Hales was due to feature in this summer's tournament on home soil until newspaper reports that the 30-year-old was serving a 21-day ban after twice testing positive for recreational drugs.
Morgan, head coach Trevor Bayliss and national selector Ed Smith had all been kept in the dark about those developments, with the England and Wales Cricket Board's guidelines binding the organisation's hands.
Only the chief medical officer Dr Nick Peirce, managing director of men's cricket Ashley Giles and chief executive Tom Harrison had been informed of Hales' circumstances and were bound by a duty of confidentiality not to share the information.
However, once the team became aware, an ad-hoc committee of players convened by Morgan made it clear Hales would have to go.
"Unfortunately Alex's actions have shown complete disregard for those (team) values," said a visibly seething Morgan, ostensibly appearing to preview Friday's one-day international against Ireland.
"This has created a lack of trust between Alex and the team.
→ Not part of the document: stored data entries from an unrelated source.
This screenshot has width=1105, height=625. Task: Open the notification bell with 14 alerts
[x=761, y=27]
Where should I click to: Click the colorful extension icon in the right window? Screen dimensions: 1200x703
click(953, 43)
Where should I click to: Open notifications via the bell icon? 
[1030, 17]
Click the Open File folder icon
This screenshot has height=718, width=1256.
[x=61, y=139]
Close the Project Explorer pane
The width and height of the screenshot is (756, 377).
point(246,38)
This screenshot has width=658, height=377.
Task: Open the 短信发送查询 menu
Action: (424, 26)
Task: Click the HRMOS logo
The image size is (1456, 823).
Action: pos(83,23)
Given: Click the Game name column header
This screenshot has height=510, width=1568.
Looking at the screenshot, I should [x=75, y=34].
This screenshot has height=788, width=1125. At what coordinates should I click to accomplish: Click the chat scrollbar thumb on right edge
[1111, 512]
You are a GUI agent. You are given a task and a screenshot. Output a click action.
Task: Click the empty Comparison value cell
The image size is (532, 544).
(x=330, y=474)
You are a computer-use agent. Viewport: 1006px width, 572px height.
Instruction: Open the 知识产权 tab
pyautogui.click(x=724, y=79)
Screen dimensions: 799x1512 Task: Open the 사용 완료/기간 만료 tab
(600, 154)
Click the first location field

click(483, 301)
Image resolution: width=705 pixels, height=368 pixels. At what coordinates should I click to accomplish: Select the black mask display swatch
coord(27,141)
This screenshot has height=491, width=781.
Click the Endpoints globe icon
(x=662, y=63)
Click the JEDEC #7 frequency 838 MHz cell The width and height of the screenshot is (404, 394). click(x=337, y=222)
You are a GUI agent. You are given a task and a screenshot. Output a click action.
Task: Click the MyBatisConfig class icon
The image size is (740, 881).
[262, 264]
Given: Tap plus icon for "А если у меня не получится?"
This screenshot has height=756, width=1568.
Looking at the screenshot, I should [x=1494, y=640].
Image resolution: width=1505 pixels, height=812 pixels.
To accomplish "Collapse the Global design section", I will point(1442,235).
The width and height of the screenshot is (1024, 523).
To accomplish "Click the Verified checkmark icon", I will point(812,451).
On Saturday we got together as a group of senior players to discuss the effect the news coming out would have on the team and the culture.
"We all agreed the best decision for the team was for Alex to be deselected. I relayed this to Ashley Giles because we don't have final say, I can only give the view in the changing room and how guys feel."
England have placed great store of their professionalism and discipline in the past year, a direct response to a late night incident in Bristol that eventually saw Ben Stokes cleared in crown court on a charge of affray and the messy Ashes tour which followed in 2017/18.
Hales had been questioned under caution but never arrested following events in Bristol, but Morgan left no doubt the 30-year-old's recent conduct had failed to reach the required standards.
"We've worked extremely hard on our culture in the last 18 months since the Bristol incident," said Morgan.
"It really did open our eyes to ourselves, not just being judged as performers but how we are as role models who really need to step up and recognise that's a huge part of our job.
"I was certainly one guy who texted him after the first game he missed for Notts, asking how he was and if he needed any support or help. He assured me everything was fine and there was no concern and that he would see me at (the training camp) Cardiff.
"When the news broke the day before we met in Cardiff, it left me to think about how this would affect the team and the culture in particular.
"We will need at least 15 men to win the World Cup and, whatever way Alex would have dealt with it, the other 14 people would have been dragged down and that would have been quite a weight taken forward.
"I don't think we have cast him adrift...(but) to deselect him we felt was the best decision simply because he did not adhere to everything that we have been working towards for a very long time."
Morgan may not have been able to hide his frustration at an incident which has cast unwanted shade on the team's preparations but declared himself content with the way the potentially damaging issue had been resolved.
"I wasn't in the meeting when he was told. I've not spoken to him since," he said of Hales.
"But the team have responded well, everyone is happy with the decision we've made. I think they (the ECB) have a duty of care to the player, his health and the position that he is in. They respected that process, adhered to the protocol and did everything they were supposed to do."